With bated breath, we waited for schools and districts to announce plans for the upcoming 2020-2021 school year amid concerns about the spread of the coronavirus. As expected, reactions are divided as this affects every family differently. I can’t begin to imagine what the decision-makers are going through as they weigh different plans and options. But now that we have a plan-ish, it’s time to settle down and figure out how this is all going to work. First thing’s first: all of us, like the whole world, need to be on the same page. Capisce?
Deep breath. We can do this! And here’s how:
Extend grace.
Listen, sister. We will all need a little grace this year. We will need to extend grace to our teachers and administrators. This is new territory for them too, so if assignments aren’t graded quickly, or technology fails, or you see them fumbling around, please give them grace. Our kids will likely be emotional as they adapt to a different type of school structure. They will miss assignments, and they might not see shiny A’s across their report cards this year. They may lack motivation and self-control as we all have these past few months. And that’s ok! Grace. Also, Mama, you’re going to have to give yourself grace. I have a feeling the mom-of-the-year award will be canceled along with everything else this year, so let’s just aim for the participation trophy. Mmmkay? Give yourself grace as you adjust to virtual school, hybrid school, home school, along with all the other things that you juggle every day.

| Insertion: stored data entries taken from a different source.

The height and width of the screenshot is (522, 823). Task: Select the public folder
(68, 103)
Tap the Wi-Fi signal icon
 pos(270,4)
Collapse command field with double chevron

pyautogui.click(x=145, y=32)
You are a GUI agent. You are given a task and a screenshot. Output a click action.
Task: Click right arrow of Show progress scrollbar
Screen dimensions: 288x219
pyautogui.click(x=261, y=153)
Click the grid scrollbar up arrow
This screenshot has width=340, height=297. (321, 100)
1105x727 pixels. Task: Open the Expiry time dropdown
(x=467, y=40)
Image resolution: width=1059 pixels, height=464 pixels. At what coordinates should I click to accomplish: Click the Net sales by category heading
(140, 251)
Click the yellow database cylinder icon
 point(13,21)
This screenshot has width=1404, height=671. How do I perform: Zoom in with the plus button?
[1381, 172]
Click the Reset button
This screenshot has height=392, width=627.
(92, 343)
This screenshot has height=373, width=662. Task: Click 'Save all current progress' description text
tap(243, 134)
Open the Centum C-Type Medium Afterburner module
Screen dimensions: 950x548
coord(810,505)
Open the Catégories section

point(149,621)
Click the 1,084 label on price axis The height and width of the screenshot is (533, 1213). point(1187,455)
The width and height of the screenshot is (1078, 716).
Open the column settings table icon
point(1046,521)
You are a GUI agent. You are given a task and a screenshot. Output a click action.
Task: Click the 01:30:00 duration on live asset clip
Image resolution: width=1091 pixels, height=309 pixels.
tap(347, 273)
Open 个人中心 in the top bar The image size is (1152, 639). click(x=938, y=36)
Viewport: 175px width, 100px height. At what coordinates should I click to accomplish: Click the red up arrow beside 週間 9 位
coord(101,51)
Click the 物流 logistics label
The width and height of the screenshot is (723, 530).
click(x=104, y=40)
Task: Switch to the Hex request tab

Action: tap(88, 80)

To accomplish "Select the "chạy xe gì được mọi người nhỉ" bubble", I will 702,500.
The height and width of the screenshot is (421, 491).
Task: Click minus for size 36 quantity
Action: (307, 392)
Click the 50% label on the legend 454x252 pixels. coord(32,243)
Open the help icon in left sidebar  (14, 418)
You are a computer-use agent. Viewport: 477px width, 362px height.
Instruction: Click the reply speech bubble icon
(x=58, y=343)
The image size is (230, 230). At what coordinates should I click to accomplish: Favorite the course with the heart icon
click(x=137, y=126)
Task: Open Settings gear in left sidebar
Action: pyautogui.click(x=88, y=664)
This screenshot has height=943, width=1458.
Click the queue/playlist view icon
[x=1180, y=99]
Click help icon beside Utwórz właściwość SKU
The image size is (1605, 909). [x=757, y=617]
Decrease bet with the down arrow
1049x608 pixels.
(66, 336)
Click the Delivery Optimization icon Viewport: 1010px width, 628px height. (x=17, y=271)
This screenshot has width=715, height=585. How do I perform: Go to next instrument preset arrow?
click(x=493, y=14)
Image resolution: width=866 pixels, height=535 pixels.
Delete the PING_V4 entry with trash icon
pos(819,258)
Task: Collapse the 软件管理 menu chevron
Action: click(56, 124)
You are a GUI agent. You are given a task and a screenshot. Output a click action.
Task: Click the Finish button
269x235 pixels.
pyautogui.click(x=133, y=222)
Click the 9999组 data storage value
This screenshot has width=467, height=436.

Have realistic expectations.
This one goes out to employers: if you employ a parent, likely their eight-to-five hours might need some adjusting. Or a lot of modifications. If their kids are going to school, chances are their kids will not be attending full time. Just as schools are adjusting to new schedules, businesses will have to do the same as well. Emails may be answered after hours, phone calls may need to be returned, and their schedules might have to be hybrid just like their child’s. If you’re able to be flexible here, please do so. It may take some creativity, but hopefully, you and your employee can come up with a way to still keep your business afloat while keeping their income rolling in.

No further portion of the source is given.